The treehorns had died trying to protect their masters, and now the void is barely outside the door.
He and the people and the gods are all afraid.
He is supposed to protect the gods who protect the people who protect him. The triangle of defense is supposed to work, even though it doesn't, because if one link breaks then all links are broken.
So the gods are in the forefront, waiting to die first, to show their people that they should not be afraid, that they should not fear death. The people stand behind them, cowardly yet standing strong, and they protect him.

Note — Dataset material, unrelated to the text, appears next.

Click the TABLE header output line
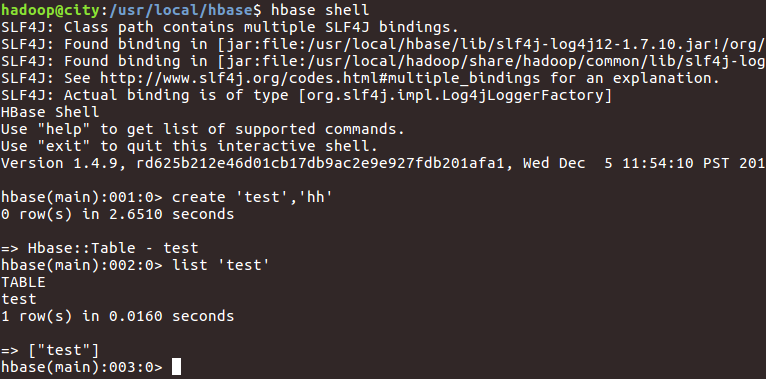pos(23,282)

They have souls, he is sure; the gods and the people have souls, and that is why they are not afraid. They will go on living in another place after everything else is gone.
He will not, because he has nowhere to go. He has no soul destined for some better place. He has no soul to reincarnate. He is thoughts and feelings and emotions, unrestrained and unrestrainable, and he has taken what he could not take, and he has tried to have what he could not have.
Because he cannot have an afterlife. He is alive until he is not, and then he is dead.
Sleeping, not dead. Death is too permanent.
But that doesn't matter.
Sleeping things wake up.
But he can't wake up.
But it's possible.
But he won't wake up.
Eternal sleep.
He watches as his gods are ripped to pieces and his people are turned to ash, and then the void turns on him.
The power is almost gone.
It is disappearing.
Small thoughts.
Small thoughts. Just sentences.
Yes. Small sentences.
Details. Nothing unnecessary.
Unnecessary how?
Structure. No structure. Just facts.
Just facts. No feelings.
…Dead yet?
No. Not yet. Soon.
How soon? Very soon?
Maybe. Maybe longer.
…Smaller thoughts.
Smaller thoughts.
Good memories.
Yes. Good memories.
Remember things.
Remember…
Color? Shape?
Sound. Just sound.
Sound?
Sounds. Voices.
Lost things. Sad.
Yes. Lost and sad.
Gone things?
Gone things.
Who? Them?
Friends.
Family.
Dead. Not gone.
Not gone?
Not until dead.
Never gone then.
Soon gone.
Not seen gone.
Yes. But gone.
…Smaller thoughts.
Smaller thoughts.
…Dead yet?
Not yet.
Very soon.
Very soon.
What time?
Don't know.
Time now?
Don't know.
…Friends gone.
Yes. Gone.
Family gone.
All gone.
Time gone?
Not yet.
…Dead?
Not yet.
…Smaller.
Smaller.
Make peace.
No.
Why not?
Can't.
Can't do it?
No. Can't.
No time.
Yes. None.
…Time now?
No. Smaller.
Smaller.
Soon.
Soon?
Dead.
Dead?
Soon.
Power?
None.
Dead.
No.
…Now?
Soon.
…Memory.
What?
Sleep.
What?
Death.
Rest?
Yes.
Dream?
Yes.
…Wake?
Maybe.
Maybe.
Unknown.
…Small.
Small.
Time.
Time?
Time.
Death?
Soon.
Soon?
Soon.
…Dead?
No.
Now?
No…
…Now?
Sleep.
(A/N): Technically 'requested' as a giveaway prize by ranchycat on Tumblr, who requested 'anything Ninjago'. I had an unfinished oneshot from many months ago sitting on my flash drive, so... it just made sense. XP
I had a lot of fun with this one, though. You can probably tell, given the fact that this originally was supposed to be *ahem* a five hundred word oneshot. Heh. Heh.
...Yeah, I'll go cry in a corner now about how much class time I wasted on this. You can come with, if you want.